Smolder (Anita Blake, Vampire Hunter, #29)(76)
“Are you saying you met Ares?” Nathaniel asked.
“No, but I met his son, Drakon, twin of the Ismenian dragon slain by Cadmus.”
“Dragons can’t be the twin of a human child, I don’t care how many ancient gods are involved,” I said.
“Humans and dragons are totally different species,” Richard said.
“The things that you call dragons now are animals, and could not produce offspring with humans, but once dragons were not just preternatural species to be studied, or cryptids to be found.”
“What were they, then?” Richard asked.
“They were a different race of beings just like the djinn, or the fairy folk, or so many people who have been lost over the eons, leaving not even their myths or folklore behind.”
“The fey are just another type of hominid, Homo arcanus to Homo sapiens.”
“We met them in Ireland,” Nathaniel said. “Most of them looked like us, but their energy was . . .
different.” His face lit up with remembering, like it was a good memory. I could never smile like that about Ireland, because of what happened at the end with Domino and Ru and Rodina’s brother
Rodrigo. Meeting the fairy folk, real live full-blooded fairies, had been just part of searching for clues to stop a gang of rogue vampires. They’d kidnapped us, chained us up, and cut Nathaniel’s nearly ankle-length hair, promising to come back and cut off things that wouldn’t grow back. When I thought of Ireland what I remembered first was death, and the terror of what had almost happened.
The conversation had been going on without me: Richard thinking that meeting real, old-world fey was fascinating, Nathaniel full of the delight of it, while I was stuck in the loop of Domino’s death, and then almost losing Nathaniel. Rodrigo had taken a shotgun blast to the chest to save him, to save Nathaniel and Damian, and me. Rodrigo had killed Domino in front of me, and then he’d been the one to make the big sacrifice to save us later. I’d magically rolled him, so he had to be on our side, but he’d done both—killed one lover, and then saved two more, one of them being Nathaniel.
“Anita,” Nathaniel said.
I blinked and looked at him. “Sorry, I was thinking too hard.”
He gave me that sad smile that he did a lot about Ireland. “I know what you were thinking, and I wish you could remember more of the happy parts of Ireland instead of just the terrible ones.”
I wanted to touch his face but couldn’t really reach with the seat belt on, and since I wouldn’t take it off in a moving car, I settled for his hand where he offered it.
“I feel like I’m missing something here,” Richard said.
“The trip to Ireland did not go as planned,” Jake said.
I looked at him. His face was sorrowful and compassionate. I had to look away from it to say,
“That’s one way of putting it.”
Richard touched my hand, meaning to comfort me, but I jerked away from him. “You weren’t there.

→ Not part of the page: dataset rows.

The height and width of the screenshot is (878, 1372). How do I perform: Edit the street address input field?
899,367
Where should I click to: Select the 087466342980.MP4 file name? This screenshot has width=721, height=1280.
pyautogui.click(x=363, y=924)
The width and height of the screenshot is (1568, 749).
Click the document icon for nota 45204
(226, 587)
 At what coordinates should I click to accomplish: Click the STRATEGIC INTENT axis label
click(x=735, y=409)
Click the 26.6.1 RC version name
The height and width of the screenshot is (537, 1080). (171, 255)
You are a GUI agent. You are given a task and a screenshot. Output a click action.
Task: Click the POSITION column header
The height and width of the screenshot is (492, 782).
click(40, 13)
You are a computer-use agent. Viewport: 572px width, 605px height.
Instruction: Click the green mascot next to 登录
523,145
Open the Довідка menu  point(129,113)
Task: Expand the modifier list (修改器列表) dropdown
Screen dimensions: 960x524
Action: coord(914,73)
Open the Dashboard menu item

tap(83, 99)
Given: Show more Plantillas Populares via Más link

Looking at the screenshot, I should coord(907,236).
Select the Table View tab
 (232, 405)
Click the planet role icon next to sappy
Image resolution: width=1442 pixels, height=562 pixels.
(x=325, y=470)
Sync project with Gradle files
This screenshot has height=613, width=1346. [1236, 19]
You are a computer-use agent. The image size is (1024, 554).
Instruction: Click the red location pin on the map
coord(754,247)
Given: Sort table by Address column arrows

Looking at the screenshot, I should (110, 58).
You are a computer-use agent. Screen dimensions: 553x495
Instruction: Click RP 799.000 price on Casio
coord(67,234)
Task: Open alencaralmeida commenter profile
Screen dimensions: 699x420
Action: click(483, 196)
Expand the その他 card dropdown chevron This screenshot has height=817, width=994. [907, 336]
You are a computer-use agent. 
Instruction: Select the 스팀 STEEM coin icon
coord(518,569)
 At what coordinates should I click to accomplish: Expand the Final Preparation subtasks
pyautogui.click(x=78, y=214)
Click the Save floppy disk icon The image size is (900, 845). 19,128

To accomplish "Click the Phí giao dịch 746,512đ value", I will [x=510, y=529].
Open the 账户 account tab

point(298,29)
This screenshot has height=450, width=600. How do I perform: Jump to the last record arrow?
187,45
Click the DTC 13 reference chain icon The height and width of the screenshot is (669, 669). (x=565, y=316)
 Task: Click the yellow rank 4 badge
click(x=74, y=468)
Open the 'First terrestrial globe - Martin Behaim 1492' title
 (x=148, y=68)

I’m sorry, you’ve been therapy-great tonight, but you weren’t in Ireland with us when it went to hell.
Domino died; Nathaniel almost died.”
“They cut my hair, Anita, that’s it. They didn’t hurt me.”
I stared at him, squeezing his hand in mine. “If my metaphysical Hail Mary hadn’t worked, they would have cut you to pieces in front of me.”
“But it did work, we got away. We lived, they died. We won, Anita, why can’t you take the win?”
“And I want to know how you can feel like it was a win? Domino died in front of me. Rodrigo killed him in front of me, and Rodrigo’s master would have done the same to you while they forced me to watch.”
He shook my hand, staring into my eyes like he was trying to will me to see things differently.
“Losing Domino, especially the way we did, is awful. I know what it’s like to watch someone you love die in front of you. I felt guilty for years about my brother’s death, but I was a little boy. There was nothing I could do to save him, and there was nothing you could do to save Domino.”
“But you were a little boy and I’m a U.S. Marshal. It’s my job to save people.”
“Domino was there as your bodyguard. It was his job to save you.”
“I put him in harm’s way. I took him to Ireland, and he died there protecting me, because I couldn’t protect him or myself.”
“Helplessness in the face of tragedy is hard for people like us,” Jake said.
I looked at him. “People like us?”
“People of action, warriors. Our weapons protect us and those we care for; when our skills fail us and we lose lives, it is hard. It erodes some of our sense of self.”
I looked into his world-weary brown eyes. He’d never age like normal thanks to his own ties to his vampire master, but suddenly I could glimpse the centuries of loss in his face, especially the eyes.
He let me see what the nearly immortal usually managed to hide, that even if the body endures, the spirit takes its damage.
“Yes,” I said at last, “that’s it, it erodes your sense of self, all the losses over the years.”
“We must do our best to make sure there are no more losses,” he said.
“We must,” Jean-Claude said.
It made me look at him and realize that he’d slipped away again into that profound silence that the old vamps had. His face was empty, showing nothing. Like a beautiful statue, too perfect to be real.